Figure 3

Individual sample comparator. The individual sample comparison tool allows for sets of patients to be explored. It shows disruptions at the gene or sub chromosome level and shows the complexity of gene disruptions between patients and normal/disease pairs. Using the cancer comparison (Figure 1) and genome focused (Figure 2) views, regions or genes of interest can be mined from hundreds of samples and then smaller sets of samples can be visually compared. In this instance on the right hand side are cancer samples, and on the left hand side are the matched normal tissues.
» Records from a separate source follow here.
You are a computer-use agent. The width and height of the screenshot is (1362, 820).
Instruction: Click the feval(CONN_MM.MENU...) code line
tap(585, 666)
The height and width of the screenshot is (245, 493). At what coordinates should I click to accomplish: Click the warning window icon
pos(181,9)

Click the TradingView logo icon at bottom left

The visualization displays the level of rearrangement at the chosen loci. The rearrangements can be complex and involve multiple crossovers or translations across different loci. To accommodate such complexity a nested layout procedure is used, where the main x-axis shows the scaffold chromosome, and the graph that is drawn directly from this shows represents how the rearrangement has resulted in connections between new non-contiguous portions of the chromosome (the thickness of the connecting curves gives an indication as to the portion of reads that show this level of structural variation). For complex multi-site rearrangements this branching procedure is repeated using nested graphs. The amount of disruption, and degree of gene fusion or similar, can then be visually compared. Color coding is used to show different chromosomes, and coverage information is displayed below the x-axis. The system is interactive so selecting on different loci will allow for further exploration filters can also be applied to change the patients being viewed.